I am afraid that, if you use Google to search for Ruy Mauro Marini, you will
find only texts in Spanish and Portuguese.
>
> 2) The Comintern used the term "a minor partner of imperialism", Renato,
to depict the 'white' colonial implants in Canada; South Africa; NZ & Oz.
> Is the formulation here similar?
No, it is not similar. It is a new concept for a new reality. Brazil acts
not only as a minor partner of American, European and Japanese imperialisms,
but also as a mini-imperialist on its own interests.>
> 3) Finally, as an old dog who really finds new tricks hard to learn - how
exactly is this terminology different from 'comprador' and 'national'
capital?
Brazilian subimperialism is not only "comprador"; it is an industrially and
financianlly rather established country, which exports goods and capitals,
especially to its neighbours and to nations in Africa and the Near East.

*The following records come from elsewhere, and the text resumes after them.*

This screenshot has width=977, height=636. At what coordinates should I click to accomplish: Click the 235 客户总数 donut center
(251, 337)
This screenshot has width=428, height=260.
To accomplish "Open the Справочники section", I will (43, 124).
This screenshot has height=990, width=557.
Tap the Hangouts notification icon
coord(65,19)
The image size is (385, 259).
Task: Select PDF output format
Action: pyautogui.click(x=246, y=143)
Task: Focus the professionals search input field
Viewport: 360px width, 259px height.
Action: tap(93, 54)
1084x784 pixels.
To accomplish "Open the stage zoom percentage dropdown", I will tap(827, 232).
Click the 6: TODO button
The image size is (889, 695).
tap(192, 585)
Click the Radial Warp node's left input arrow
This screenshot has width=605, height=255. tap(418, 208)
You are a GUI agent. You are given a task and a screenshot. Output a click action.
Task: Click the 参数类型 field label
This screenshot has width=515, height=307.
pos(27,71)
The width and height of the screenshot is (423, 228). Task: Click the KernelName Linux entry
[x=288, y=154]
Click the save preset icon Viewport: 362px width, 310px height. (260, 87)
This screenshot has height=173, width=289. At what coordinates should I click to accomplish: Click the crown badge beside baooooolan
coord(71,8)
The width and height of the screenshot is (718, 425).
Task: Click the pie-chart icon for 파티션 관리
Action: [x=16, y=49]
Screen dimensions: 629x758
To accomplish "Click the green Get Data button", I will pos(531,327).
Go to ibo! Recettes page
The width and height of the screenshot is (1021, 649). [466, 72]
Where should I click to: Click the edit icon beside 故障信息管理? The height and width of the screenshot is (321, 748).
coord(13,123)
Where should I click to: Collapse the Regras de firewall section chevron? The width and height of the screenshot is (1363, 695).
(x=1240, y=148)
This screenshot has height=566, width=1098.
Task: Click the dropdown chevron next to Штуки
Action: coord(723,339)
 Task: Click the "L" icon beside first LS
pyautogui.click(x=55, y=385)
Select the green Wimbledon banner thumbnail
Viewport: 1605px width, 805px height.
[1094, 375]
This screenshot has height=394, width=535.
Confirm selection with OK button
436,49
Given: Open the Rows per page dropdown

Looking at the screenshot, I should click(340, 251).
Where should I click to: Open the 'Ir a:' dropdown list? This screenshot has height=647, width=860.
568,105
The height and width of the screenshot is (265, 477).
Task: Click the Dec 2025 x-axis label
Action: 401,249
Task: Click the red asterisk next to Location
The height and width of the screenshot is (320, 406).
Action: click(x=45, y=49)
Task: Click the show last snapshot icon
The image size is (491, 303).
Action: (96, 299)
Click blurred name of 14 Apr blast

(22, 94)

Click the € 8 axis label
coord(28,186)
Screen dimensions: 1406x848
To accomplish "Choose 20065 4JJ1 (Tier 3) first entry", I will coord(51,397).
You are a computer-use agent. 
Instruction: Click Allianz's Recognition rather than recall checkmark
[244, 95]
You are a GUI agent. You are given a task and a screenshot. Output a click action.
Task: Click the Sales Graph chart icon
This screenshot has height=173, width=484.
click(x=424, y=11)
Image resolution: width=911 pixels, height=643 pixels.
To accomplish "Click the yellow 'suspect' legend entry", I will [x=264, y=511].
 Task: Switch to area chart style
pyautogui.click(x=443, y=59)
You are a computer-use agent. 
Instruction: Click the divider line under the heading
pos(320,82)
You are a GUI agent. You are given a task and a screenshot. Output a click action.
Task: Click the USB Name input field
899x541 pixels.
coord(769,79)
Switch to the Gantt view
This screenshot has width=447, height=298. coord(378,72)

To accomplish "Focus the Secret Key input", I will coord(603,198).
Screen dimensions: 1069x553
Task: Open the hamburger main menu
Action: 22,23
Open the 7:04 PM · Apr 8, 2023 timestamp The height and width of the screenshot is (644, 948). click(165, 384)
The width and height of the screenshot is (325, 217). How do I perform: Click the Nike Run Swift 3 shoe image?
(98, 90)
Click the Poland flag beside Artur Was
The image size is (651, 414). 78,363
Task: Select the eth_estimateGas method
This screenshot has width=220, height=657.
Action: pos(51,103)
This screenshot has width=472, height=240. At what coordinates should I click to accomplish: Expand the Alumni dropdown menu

This subimperialism is not "national", as in it there work mostly
multinational corporations and national groups closely associated with
multinational corporations.
> A please at this juncture; Please no fearsome tirades from the T-ite
vigilantes here.
> I am asking an un-emotive question.
>
> With thanks once more to Renata & Nestor for having the courtesy to
address honest questions.
> Hari
>
> >
Thank you for your attention.
Renato>
> During the first years of the military regime, Brazil displayed a
> most menacing "subimperialist" policy, thus justifying Ruy Mauro
> Marini's definition, which of course did _not_ imply that Brazil had
> become a minor member of the imperialist gang like, say, Denmark or,
> even, Greece.
>
> What the Brazilian military did in those times was in essence what
> the Hispanic American countries, particularly the River Plate basin
> countries, used to term the "perfidious policies of Itamaraty".
>
> Itamaraty is one of the names of the Brazilian Ministry for Foreign
> Affairs. The fact is, however, that the policies of Itamaraty were
> neither perfidious nor egregious, but simply and essentially
> _policies_. The River Plate republics (and most Hispanic American
> republics save for, partially, Mexico) lacked absolutely anything
> like that. The "policies" of the Argentinean Foreign Affairs
> Ministery, for example, were particularly erratic, futile, snobbish,
> clumsy and makeshift.
>
> There were historic and social reasons for this, and it would be long
> to explain them here, but the fact is that without this fact in mind,
> it is hard to understand what does this issue of Brazilian
> "subimperialism" mean.
>
> When the coup of 1964 put the whole of Brazil under the undisguised
> and uncontained lordship of imperialist multinationals and financial
> centers, the state naturally followed suit, and so did Itamaraty.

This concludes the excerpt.